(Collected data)
--- --- ---

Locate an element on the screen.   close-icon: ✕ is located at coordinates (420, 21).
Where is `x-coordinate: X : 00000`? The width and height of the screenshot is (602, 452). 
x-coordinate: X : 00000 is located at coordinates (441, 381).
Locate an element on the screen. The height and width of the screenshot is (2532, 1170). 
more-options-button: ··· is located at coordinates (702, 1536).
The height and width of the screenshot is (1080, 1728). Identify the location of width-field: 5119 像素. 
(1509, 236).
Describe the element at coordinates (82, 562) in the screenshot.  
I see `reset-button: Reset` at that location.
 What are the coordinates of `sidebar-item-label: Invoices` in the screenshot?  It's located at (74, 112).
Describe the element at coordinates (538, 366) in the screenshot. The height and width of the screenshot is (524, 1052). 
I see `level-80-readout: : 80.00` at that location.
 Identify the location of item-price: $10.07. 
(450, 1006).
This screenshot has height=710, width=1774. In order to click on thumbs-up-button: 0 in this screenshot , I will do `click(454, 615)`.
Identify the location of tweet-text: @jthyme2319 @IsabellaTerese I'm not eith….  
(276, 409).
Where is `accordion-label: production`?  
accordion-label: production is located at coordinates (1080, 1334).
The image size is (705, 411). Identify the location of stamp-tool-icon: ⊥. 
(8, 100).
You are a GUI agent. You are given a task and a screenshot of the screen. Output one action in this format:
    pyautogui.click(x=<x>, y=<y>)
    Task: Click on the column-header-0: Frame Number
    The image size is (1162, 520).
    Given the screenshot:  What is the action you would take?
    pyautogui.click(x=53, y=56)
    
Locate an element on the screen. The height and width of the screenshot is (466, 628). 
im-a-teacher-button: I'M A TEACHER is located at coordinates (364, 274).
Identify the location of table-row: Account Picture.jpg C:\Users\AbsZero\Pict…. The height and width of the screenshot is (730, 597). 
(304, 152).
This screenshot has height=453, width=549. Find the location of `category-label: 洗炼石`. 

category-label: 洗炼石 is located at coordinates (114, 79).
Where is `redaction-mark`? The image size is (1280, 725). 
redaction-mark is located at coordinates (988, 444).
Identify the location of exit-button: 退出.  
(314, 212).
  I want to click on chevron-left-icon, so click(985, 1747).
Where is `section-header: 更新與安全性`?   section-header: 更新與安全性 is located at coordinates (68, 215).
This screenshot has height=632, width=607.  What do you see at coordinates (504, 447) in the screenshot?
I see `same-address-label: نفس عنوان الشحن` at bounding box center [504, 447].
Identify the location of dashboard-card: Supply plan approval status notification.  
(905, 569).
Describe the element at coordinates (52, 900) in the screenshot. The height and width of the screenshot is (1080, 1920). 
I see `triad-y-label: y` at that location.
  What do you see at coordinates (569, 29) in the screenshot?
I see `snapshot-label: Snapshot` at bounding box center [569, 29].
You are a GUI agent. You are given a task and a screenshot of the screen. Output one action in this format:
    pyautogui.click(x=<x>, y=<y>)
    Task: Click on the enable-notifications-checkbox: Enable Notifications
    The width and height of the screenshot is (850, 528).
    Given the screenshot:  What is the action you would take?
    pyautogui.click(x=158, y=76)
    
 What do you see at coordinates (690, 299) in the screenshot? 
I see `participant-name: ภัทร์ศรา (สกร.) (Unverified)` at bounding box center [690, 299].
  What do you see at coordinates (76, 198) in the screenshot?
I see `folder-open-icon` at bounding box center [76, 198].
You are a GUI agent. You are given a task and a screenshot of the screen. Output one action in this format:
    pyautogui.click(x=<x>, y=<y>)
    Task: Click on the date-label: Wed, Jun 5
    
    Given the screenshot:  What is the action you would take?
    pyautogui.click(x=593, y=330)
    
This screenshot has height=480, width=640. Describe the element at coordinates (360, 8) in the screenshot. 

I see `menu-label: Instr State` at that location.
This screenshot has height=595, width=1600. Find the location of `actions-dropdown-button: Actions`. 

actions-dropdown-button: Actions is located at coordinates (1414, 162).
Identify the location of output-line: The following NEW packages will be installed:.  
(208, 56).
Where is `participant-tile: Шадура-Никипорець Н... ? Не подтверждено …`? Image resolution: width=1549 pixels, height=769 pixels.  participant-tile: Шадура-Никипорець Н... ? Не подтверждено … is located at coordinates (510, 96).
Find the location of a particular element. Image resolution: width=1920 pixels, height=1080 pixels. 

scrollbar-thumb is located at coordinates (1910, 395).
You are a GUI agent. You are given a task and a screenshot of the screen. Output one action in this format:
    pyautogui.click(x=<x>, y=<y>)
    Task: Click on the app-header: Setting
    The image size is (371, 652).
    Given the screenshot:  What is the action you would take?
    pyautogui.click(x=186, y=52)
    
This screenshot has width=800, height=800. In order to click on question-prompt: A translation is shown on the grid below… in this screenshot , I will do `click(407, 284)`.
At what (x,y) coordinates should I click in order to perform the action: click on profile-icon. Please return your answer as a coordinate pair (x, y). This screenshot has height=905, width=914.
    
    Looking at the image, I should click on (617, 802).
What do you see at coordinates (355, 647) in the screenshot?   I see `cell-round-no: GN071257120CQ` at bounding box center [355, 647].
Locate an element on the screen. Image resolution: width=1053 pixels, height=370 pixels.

--- --- ---

◆ WORK TASK ◆
Copy the lines of the collected data, starting with the line containing "The image size is (705, 411)." and ending with the line containing "(905, 569).", with both of those lines included.

◆ EXERCISE ANSWER ◆
The image size is (705, 411). Identify the location of stamp-tool-icon: ⊥. 
(8, 100).
You are a GUI agent. You are given a task and a screenshot of the screen. Output one action in this format:
    pyautogui.click(x=<x>, y=<y>)
    Task: Click on the column-header-0: Frame Number
    The image size is (1162, 520).
    Given the screenshot:  What is the action you would take?
    pyautogui.click(x=53, y=56)
    
Locate an element on the screen. The height and width of the screenshot is (466, 628). 
im-a-teacher-button: I'M A TEACHER is located at coordinates (364, 274).
Identify the location of table-row: Account Picture.jpg C:\Users\AbsZero\Pict…. The height and width of the screenshot is (730, 597). 
(304, 152).
This screenshot has height=453, width=549. Find the location of `category-label: 洗炼石`. 

category-label: 洗炼石 is located at coordinates (114, 79).
Where is `redaction-mark`? The image size is (1280, 725). 
redaction-mark is located at coordinates (988, 444).
Identify the location of exit-button: 退出.  
(314, 212).
  I want to click on chevron-left-icon, so click(985, 1747).
Where is `section-header: 更新與安全性`?   section-header: 更新與安全性 is located at coordinates (68, 215).
This screenshot has height=632, width=607.  What do you see at coordinates (504, 447) in the screenshot?
I see `same-address-label: نفس عنوان الشحن` at bounding box center [504, 447].
Identify the location of dashboard-card: Supply plan approval status notification.  
(905, 569).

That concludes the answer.